WHAT IS NEEDED>
Return, in their exact form, the lines that lie between the start of the data below and the line containing "Affiliates (118, 2190)", with both ends included.

(SUPPLIED DATA)

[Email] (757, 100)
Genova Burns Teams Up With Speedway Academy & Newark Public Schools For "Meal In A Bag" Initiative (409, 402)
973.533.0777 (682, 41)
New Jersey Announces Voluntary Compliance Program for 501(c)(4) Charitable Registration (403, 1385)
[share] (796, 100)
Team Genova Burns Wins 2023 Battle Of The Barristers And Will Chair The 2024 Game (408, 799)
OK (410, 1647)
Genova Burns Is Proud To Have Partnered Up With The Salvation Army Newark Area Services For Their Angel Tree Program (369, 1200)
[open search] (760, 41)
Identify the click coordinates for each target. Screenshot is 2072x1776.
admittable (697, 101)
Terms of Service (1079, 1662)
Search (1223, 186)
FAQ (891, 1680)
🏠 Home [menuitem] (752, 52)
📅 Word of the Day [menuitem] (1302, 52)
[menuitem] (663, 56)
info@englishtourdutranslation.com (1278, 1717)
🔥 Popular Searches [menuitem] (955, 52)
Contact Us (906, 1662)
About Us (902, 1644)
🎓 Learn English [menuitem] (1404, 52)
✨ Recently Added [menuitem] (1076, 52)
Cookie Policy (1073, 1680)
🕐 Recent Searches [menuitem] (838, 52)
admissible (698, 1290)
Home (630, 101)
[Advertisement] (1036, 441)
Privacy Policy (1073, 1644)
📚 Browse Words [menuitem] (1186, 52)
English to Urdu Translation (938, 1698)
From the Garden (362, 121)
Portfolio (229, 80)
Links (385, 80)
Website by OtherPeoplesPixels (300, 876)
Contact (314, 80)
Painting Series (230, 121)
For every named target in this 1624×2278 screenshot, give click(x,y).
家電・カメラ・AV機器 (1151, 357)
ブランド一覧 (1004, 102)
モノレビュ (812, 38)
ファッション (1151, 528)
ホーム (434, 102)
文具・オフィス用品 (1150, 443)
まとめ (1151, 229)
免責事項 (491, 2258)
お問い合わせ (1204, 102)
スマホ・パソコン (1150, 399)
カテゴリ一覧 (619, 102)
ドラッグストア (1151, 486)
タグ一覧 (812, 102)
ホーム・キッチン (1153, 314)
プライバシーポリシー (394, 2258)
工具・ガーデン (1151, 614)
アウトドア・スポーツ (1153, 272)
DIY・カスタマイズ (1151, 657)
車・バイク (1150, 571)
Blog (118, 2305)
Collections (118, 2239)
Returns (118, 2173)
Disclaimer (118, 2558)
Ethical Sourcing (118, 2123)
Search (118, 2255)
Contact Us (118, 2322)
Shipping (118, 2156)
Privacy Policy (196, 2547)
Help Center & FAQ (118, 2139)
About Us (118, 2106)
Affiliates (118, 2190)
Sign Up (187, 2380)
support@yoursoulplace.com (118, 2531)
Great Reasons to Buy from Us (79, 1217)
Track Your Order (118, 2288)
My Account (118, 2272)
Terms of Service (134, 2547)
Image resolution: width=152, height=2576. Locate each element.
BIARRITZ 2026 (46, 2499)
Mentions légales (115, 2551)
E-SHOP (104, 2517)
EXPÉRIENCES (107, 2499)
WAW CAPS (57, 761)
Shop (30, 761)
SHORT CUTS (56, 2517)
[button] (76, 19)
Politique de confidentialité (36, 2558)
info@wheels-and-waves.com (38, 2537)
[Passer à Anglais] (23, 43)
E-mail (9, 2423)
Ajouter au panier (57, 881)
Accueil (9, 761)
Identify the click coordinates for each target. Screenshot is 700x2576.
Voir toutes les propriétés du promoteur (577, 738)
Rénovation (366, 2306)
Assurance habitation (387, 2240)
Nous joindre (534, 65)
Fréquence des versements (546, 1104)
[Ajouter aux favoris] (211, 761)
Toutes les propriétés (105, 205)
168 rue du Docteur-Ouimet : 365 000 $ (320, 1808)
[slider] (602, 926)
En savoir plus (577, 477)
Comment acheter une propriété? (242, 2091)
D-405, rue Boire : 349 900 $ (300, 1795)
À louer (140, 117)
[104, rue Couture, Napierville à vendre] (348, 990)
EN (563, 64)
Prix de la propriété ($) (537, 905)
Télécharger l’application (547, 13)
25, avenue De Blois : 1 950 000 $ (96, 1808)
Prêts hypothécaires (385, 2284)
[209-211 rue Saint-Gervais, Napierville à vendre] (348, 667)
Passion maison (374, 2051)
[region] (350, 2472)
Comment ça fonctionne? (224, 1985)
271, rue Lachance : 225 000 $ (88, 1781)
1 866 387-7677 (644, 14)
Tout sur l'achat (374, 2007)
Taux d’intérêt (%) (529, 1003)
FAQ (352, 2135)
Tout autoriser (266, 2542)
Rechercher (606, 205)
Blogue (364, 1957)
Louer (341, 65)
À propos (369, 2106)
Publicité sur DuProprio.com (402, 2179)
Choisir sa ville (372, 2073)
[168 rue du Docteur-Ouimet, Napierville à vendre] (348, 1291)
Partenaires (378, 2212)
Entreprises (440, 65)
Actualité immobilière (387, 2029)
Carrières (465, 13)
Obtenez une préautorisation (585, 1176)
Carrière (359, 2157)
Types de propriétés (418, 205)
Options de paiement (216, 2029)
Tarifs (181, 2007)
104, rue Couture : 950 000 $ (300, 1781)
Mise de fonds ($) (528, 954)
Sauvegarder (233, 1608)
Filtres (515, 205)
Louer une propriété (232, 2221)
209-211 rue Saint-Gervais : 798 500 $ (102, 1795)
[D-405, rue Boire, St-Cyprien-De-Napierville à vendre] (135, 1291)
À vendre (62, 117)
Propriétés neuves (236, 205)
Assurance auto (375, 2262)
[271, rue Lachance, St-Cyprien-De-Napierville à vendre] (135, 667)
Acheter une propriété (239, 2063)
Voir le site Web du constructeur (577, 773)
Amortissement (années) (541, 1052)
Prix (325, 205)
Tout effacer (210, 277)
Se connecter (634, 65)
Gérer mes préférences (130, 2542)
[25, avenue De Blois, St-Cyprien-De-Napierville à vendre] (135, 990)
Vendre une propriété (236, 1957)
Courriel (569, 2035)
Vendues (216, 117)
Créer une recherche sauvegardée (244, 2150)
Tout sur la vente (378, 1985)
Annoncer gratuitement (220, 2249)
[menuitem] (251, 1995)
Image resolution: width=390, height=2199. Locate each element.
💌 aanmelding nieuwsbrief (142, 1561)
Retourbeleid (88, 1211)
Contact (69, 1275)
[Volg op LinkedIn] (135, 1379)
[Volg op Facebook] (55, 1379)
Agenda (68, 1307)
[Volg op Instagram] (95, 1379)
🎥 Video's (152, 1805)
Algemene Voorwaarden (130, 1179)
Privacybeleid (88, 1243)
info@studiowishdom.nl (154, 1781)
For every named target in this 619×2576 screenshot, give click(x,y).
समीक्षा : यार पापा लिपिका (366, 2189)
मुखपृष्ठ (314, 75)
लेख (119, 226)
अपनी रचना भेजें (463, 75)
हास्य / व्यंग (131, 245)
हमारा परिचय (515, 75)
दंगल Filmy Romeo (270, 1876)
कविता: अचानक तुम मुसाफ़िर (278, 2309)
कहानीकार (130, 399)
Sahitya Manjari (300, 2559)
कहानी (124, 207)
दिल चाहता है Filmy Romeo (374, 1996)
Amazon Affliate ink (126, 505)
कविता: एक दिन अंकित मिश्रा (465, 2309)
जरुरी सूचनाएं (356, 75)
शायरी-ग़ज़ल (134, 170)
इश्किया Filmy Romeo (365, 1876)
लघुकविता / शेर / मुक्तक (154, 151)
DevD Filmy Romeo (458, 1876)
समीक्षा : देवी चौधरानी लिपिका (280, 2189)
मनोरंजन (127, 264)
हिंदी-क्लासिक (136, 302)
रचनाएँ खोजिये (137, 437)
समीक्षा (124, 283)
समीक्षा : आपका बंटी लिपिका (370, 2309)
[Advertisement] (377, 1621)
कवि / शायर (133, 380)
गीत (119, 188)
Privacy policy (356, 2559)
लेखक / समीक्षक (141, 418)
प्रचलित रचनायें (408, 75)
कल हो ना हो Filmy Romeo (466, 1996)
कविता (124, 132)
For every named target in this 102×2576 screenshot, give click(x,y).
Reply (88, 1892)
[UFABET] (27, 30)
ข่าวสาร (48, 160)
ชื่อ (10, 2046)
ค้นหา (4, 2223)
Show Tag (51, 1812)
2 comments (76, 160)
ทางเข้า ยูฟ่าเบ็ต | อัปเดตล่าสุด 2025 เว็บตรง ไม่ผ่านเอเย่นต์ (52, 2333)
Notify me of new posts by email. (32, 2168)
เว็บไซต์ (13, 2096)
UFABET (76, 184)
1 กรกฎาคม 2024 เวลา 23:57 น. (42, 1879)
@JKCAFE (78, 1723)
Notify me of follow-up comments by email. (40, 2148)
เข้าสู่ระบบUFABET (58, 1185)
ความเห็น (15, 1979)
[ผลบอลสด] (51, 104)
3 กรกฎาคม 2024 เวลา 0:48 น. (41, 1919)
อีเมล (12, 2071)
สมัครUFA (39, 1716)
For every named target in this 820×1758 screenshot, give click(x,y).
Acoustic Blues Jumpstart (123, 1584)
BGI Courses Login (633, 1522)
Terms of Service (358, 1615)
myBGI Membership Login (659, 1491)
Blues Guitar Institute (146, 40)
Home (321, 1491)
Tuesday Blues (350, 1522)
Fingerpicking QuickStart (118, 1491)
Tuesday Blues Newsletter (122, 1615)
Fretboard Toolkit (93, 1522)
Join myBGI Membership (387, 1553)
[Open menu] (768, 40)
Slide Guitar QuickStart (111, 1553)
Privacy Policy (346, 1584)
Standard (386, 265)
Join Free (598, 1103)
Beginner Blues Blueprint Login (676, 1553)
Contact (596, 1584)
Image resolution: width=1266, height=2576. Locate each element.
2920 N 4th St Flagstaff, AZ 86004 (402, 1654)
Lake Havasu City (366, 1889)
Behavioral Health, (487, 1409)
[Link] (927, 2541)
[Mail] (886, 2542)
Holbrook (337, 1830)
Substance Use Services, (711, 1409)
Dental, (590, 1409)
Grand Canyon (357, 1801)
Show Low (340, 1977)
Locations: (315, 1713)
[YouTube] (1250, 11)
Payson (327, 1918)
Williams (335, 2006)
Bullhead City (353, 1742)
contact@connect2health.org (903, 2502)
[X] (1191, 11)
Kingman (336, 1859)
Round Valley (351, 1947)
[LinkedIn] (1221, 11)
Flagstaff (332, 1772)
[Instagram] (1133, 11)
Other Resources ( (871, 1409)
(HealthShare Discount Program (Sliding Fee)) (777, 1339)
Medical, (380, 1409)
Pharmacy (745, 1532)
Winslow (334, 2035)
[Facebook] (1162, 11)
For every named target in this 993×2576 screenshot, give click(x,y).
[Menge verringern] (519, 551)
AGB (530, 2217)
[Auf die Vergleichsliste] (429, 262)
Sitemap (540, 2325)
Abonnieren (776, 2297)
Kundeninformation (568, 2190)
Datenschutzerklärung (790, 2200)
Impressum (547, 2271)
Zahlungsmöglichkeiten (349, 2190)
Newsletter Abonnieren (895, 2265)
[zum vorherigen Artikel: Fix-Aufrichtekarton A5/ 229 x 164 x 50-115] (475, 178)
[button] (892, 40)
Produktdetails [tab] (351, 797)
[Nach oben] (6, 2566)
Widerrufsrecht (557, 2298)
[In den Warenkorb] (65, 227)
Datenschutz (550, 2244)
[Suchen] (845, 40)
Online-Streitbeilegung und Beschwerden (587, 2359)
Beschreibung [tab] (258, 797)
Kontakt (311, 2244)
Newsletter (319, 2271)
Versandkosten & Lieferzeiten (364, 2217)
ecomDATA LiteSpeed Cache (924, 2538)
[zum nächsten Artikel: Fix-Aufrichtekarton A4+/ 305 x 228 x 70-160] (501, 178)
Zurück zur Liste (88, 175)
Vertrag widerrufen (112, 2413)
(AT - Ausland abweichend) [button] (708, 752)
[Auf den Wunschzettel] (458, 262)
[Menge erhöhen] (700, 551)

(End SUPPLIED DATA)

REPLY>
[Email] (757, 100)
Genova Burns Teams Up With Speedway Academy & Newark Public Schools For "Meal In A Bag" Initiative (409, 402)
973.533.0777 (682, 41)
New Jersey Announces Voluntary Compliance Program for 501(c)(4) Charitable Registration (403, 1385)
[share] (796, 100)
Team Genova Burns Wins 2023 Battle Of The Barristers And Will Chair The 2024 Game (408, 799)
OK (410, 1647)
Genova Burns Is Proud To Have Partnered Up With The Salvation Army Newark Area Services For Their Angel Tree Program (369, 1200)
[open search] (760, 41)
Identify the click coordinates for each target. Screenshot is 2072x1776.
admittable (697, 101)
Terms of Service (1079, 1662)
Search (1223, 186)
FAQ (891, 1680)
🏠 Home [menuitem] (752, 52)
📅 Word of the Day [menuitem] (1302, 52)
[menuitem] (663, 56)
info@englishtourdutranslation.com (1278, 1717)
🔥 Popular Searches [menuitem] (955, 52)
Contact Us (906, 1662)
About Us (902, 1644)
🎓 Learn English [menuitem] (1404, 52)
✨ Recently Added [menuitem] (1076, 52)
Cookie Policy (1073, 1680)
🕐 Recent Searches [menuitem] (838, 52)
admissible (698, 1290)
Home (630, 101)
[Advertisement] (1036, 441)
Privacy Policy (1073, 1644)
📚 Browse Words [menuitem] (1186, 52)
English to Urdu Translation (938, 1698)
From the Garden (362, 121)
Portfolio (229, 80)
Links (385, 80)
Website by OtherPeoplesPixels (300, 876)
Contact (314, 80)
Painting Series (230, 121)
For every named target in this 1624×2278 screenshot, give click(x,y).
家電・カメラ・AV機器 (1151, 357)
ブランド一覧 (1004, 102)
モノレビュ (812, 38)
ファッション (1151, 528)
ホーム (434, 102)
文具・オフィス用品 (1150, 443)
まとめ (1151, 229)
免責事項 (491, 2258)
お問い合わせ (1204, 102)
スマホ・パソコン (1150, 399)
カテゴリ一覧 (619, 102)
ドラッグストア (1151, 486)
タグ一覧 (812, 102)
ホーム・キッチン (1153, 314)
プライバシーポリシー (394, 2258)
工具・ガーデン (1151, 614)
アウトドア・スポーツ (1153, 272)
DIY・カスタマイズ (1151, 657)
車・バイク (1150, 571)
Blog (118, 2305)
Collections (118, 2239)
Returns (118, 2173)
Disclaimer (118, 2558)
Ethical Sourcing (118, 2123)
Search (118, 2255)
Contact Us (118, 2322)
Shipping (118, 2156)
Privacy Policy (196, 2547)
Help Center & FAQ (118, 2139)
About Us (118, 2106)
Affiliates (118, 2190)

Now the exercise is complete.